Mega-Recycling: Anwohner fordern mehr Unterstützung bei der Kontrolle Stadt soll »Schrottplatz« kontrollieren

Werther (WB). Aufgebrachte Anwohner der Firma Mega Recycling wollen die Stadt Werther bei der Kontrolle der Umweltaufauflagen stärker in die Pflicht nehmen. Bei der Ratssitzung am Donnerstag haben sie deutlich mehr Unterstützung bei der Überwachung »des Schrottplatzes« an der Ziegelstraße eingefordert.

Von Klaudia Genuit-Thiessen
Die Firma Mega Recycling: Seit Jahren gibt es Diskussionen über die Nichteinhaltung von Auflagen.
Die Firma Mega Recycling: Seit Jahren gibt es Diskussionen über die Nichteinhaltung von Auflagen. Foto: Klaudia Genuit-Thiessen

Mal geht es um versprochene Einhausungen von Recyclingmaterial, mal um das Abspülen von Lkw-Reifen, oft um Lärm und nicht abgedeckte Schadstoffe – gut die Hälfte von 20 aktiven Einwohnern hat ihrer Enttäuschung darüber, »von der Politik allein gelassen« zu werden, bei der Einwohnerfragestunde Luft gemacht. »Man fühlt sich im Stich gelassen«, hieß es aus den Reihen der betroffenen Nachbarn, zu denen insgesamt wohl etwa 80 Wertheraner gehören.

Anette Dünnmann: »Die Firma sollte bereits 2015 die schwer wiegenden Mängel abstellen und es ist nichts passiert. Auch die Stadt sollte deshalb deutlich ihre Unzufriedenheit aussprechen.«

Bürgermeisterin Marion Weike wies auf die Zuständigkeiten hin. Als Genehmigungsbehörde sei die Bezirksregierung in Detmold auch für die Überwachung der Umweltauflagen, für Vollstreckungsmaßnahmen und Zwangsgelder zuständig. Die Stadt habe beschlossen, einen Vertreter der Bezirksregierung in die Sitzung des Planungsausschusses am 9. Mai einzuladen, um sich dort über Kontrollen und Maßnahmen informieren zu lassen. An dieser Sitzung könnten auch die Anwohner teilnehmen, bot sie an. »Wir dürfen höchstens Glassplitter auf dem Gehweg aufkehren und haben sonst wenig Befugnisse. Wir sind nicht berechtigt zu eigenen Kontrollen. Aber Sie dürfen uns glauben: Es ist nichts liegen geblieben.

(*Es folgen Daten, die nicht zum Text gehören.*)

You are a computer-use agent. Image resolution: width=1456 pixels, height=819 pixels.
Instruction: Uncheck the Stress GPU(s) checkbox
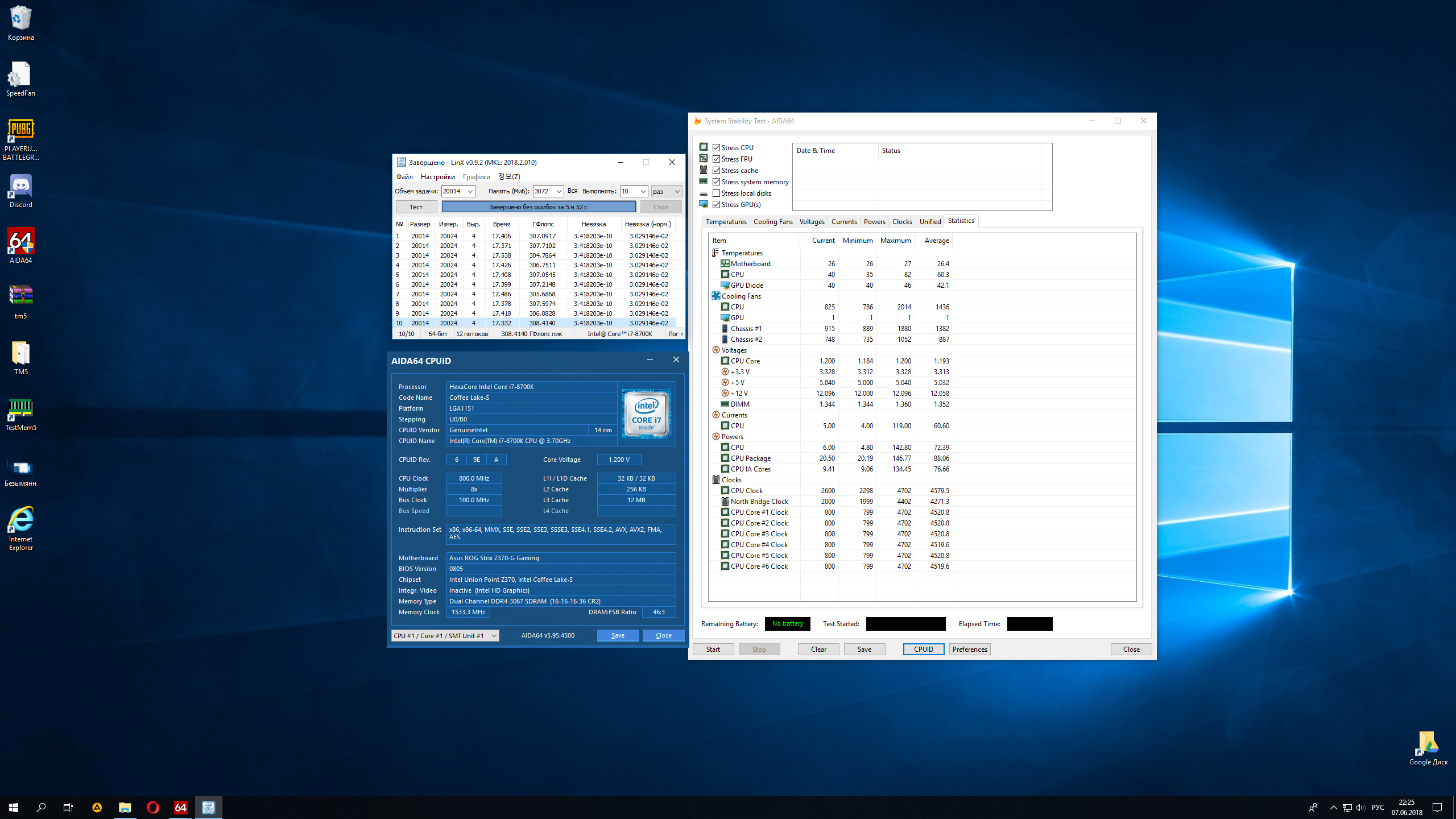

Wir haben die Aufforderungen der Anwohner immer weiter gegeben«, begründete die Bürgermeisterin den geringen Spielraum der Stadt. Während CDU-Fraktionschefin Birgit Ernst den Anwohnern zumindest in der Sitzung noch Zeit zur Diskussion einräumen wollte, vertrat Dr. Walter Arnold (die Grünen) die Meinung, die Stadtverwaltung habe durchaus das Recht, bei der Bezirksregierung regelmäßig einen Sachstandsbericht anzufordern.

»Es kann nicht die private Aufgabe der Bürger sein, die Firma Mega Recycling zu überwachen«, hieß es von den Anliegern. Ihr Ziel: Die Stadt soll sich verpflichten, regelmäßig die Zuverlässigkeit des Betriebes zu überprüfen. Schließlich wolle man die Kontrolle, ob Auflagen eingehalten werden, nicht dem Kommissar Zufall überlassen. »Samstags scheppert der Schrott oft bis 18 oder 19 Uhr. Der Druck muss höher sein«, forderten Kai Bergmann und Ute Hufendiek-Beutel.